Data for locating visible targets
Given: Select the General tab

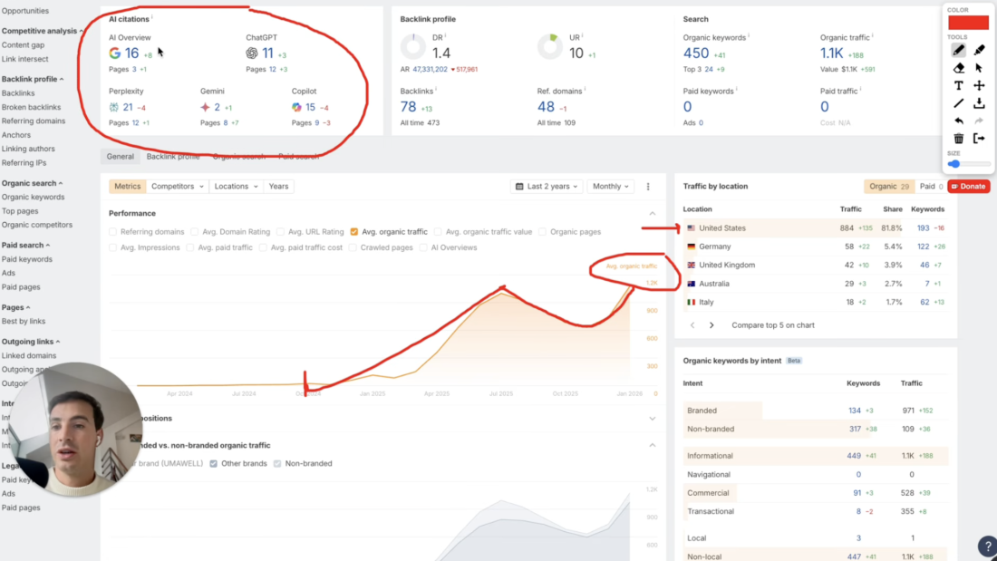Looking at the screenshot, I should point(120,156).
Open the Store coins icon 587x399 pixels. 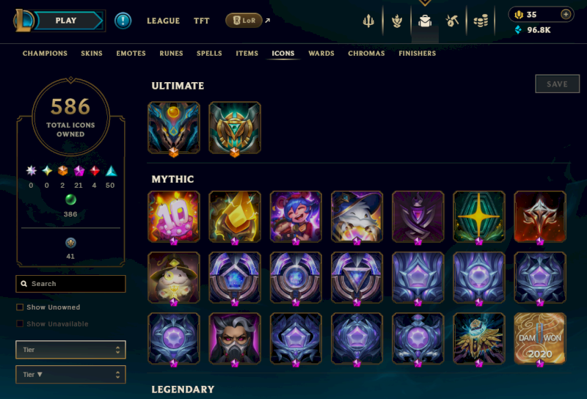coord(481,21)
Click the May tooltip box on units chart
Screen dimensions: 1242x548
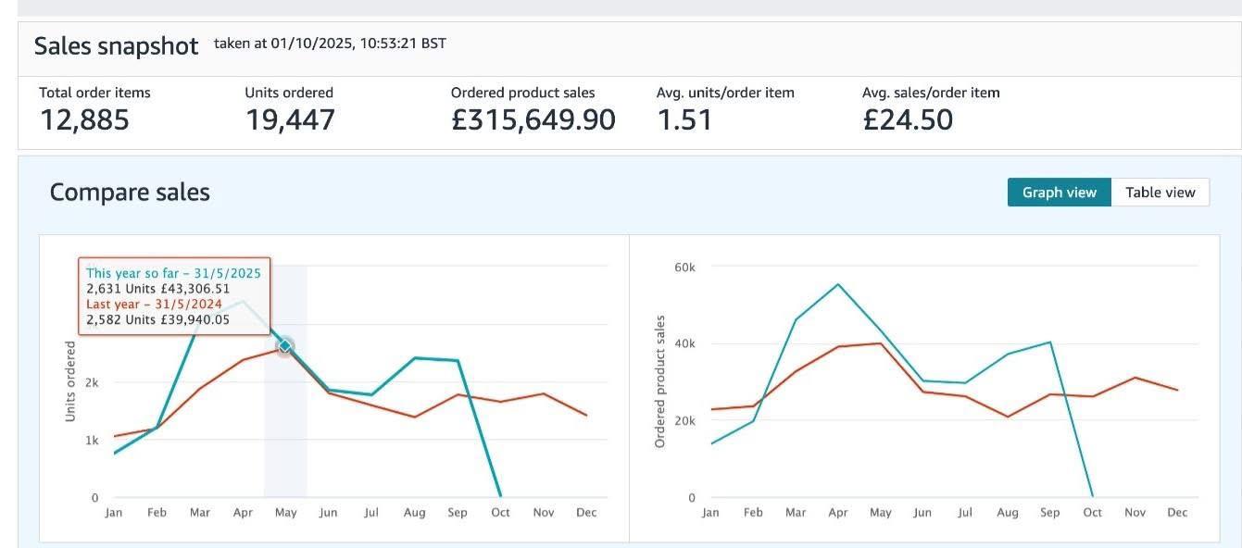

## WHAT IS EXPECTED
Format the lines from the one containing "Click the May tooltip box on units chart" through the end of the listing as a numbered list, with blank lines and pictures left out.

## WRITTEN REPLY
1. Click the May tooltip box on units chart
2. Screen dimensions: 1242x548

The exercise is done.